Volunteers quickly become a liability in the morning rush, just in comped drinks and dropped scones and too much whipped cream alone, let alone if they injure themselves or if money should go missing, or even in the man-hours it takes away from one of your paid employee’s productivity in hawk-eying the new kid’s work. One of my coworkers? The one who ended up stalking me? Harassed my other coworkers for months to hire him as a barista in training, and, yeah, he pulled shitty espresso— most everybody does when they start out, and if it comes down to it, those are quick corrections that can be made if you’re observant enough— but his main issue was wasting food, giving shit to his friends for free/at a discount/off-menu because, hey, those ingredients are expensive and you’re fucking up inventory, and that he didn’t want to fucking clean at the end of the night. A hundred dollars went missing when he was cashiering, and one night he was counting out his drawer before the café closed and walked away from it with customers still in the shop. He lied to people and was a bully. That wasn’t because he was a new barista. It was because he felt entitled to a job he didn’t actually want to do on the basis of his hanging out a lot.
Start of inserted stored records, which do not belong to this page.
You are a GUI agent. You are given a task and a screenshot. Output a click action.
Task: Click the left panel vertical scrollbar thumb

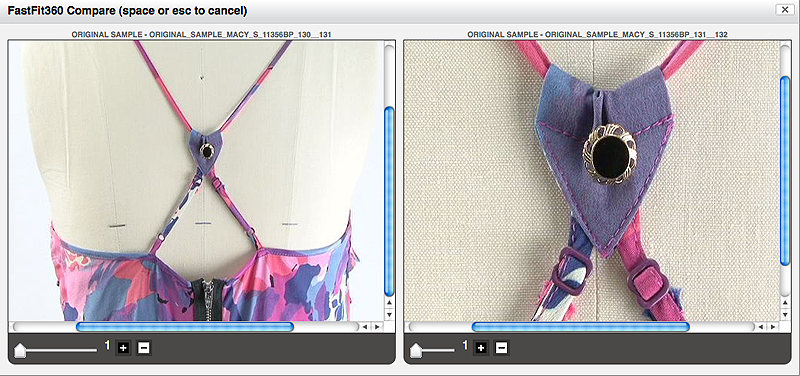[x=389, y=202]
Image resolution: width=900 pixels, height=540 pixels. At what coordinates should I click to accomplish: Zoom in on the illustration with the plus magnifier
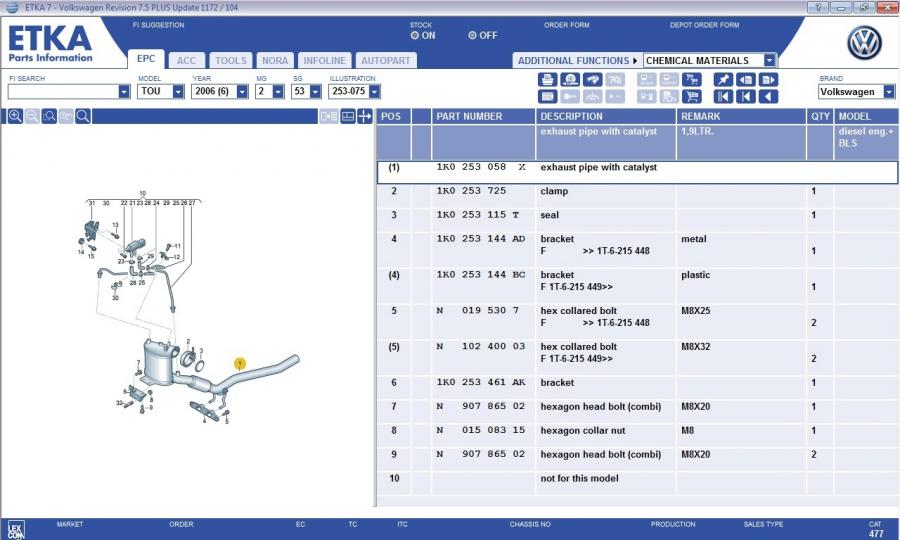pos(15,117)
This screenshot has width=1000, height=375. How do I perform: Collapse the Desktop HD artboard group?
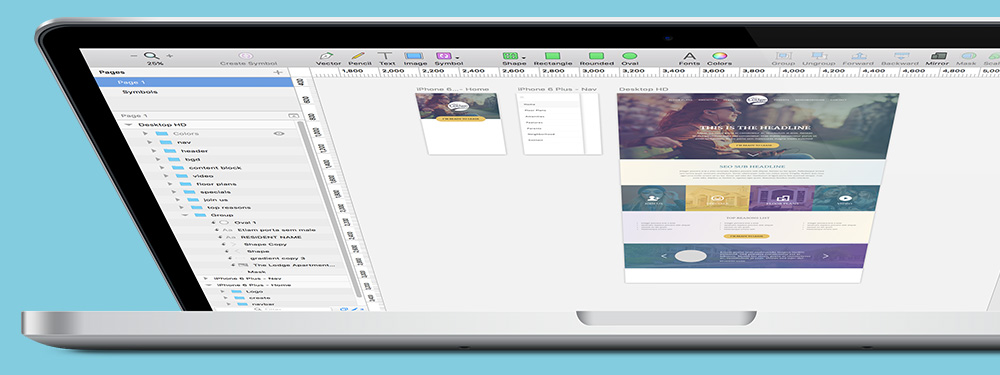coord(128,125)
In fact, I was hired at the same time as him— with zero food prep experience, but plenty of cashiering work under my belt, and I drilled coffee recipes every day because I couldn’t afford to be fired, and I aggressively Googled and Wikipediaed and YouTubed and faked it as hard as I could until I knew what I was talking about. I was fast with change and most folks can’t taste dead shots in a glorified caramel milkshake, anyway, and I charmed my ass off and busted my chops, and, yeah, that was with nepotism involved, plus that I was willing and available to work Sundays and ass-long no-tipping closing shifts. In a mom and pop shop where nothing was push-button easy.
LIE. LIE. LIE. I would rather you lie at a chain store, especially if they’re taking this kind of attitude and they are a push-button operation, but seriously: if it comes down to it, you trained on different equipment, your recipes were different, your beans and syrups were different, your POS was actually touchscreen and this is an analog register, you worked at a Dunkin Donuts and did just press a button to steam milk, we called that drink a different name, you’re having an off day (believe it or not, even with experience, shit happens, hence the old applauding at bussers when they drop dishes joke). So you spill a carafe of coffee. That’s not a fireable offense, and even if it was, you have a job to be fired from, so you’re still one step ahead of “unemployed and unemployable.”
Whatever you do, don’t make other people their money for free (esp. when they may v. well also deny you any tips on the basis of your non-employment).
Miss me with that.
yeeeeep. when i was working at regal cinemas they kept asking if i wanted to be a projectionist and i always said no bc regal calls projectionists ‘booth managers’ because managers don’t have union mandated starting wages at double or better than minimum wage. being a proj would have been an extra //twenty five cents an hour// with the added responsibility that if anything goes wrong in the booths //it is your responsibility//. fuuuuuuck that.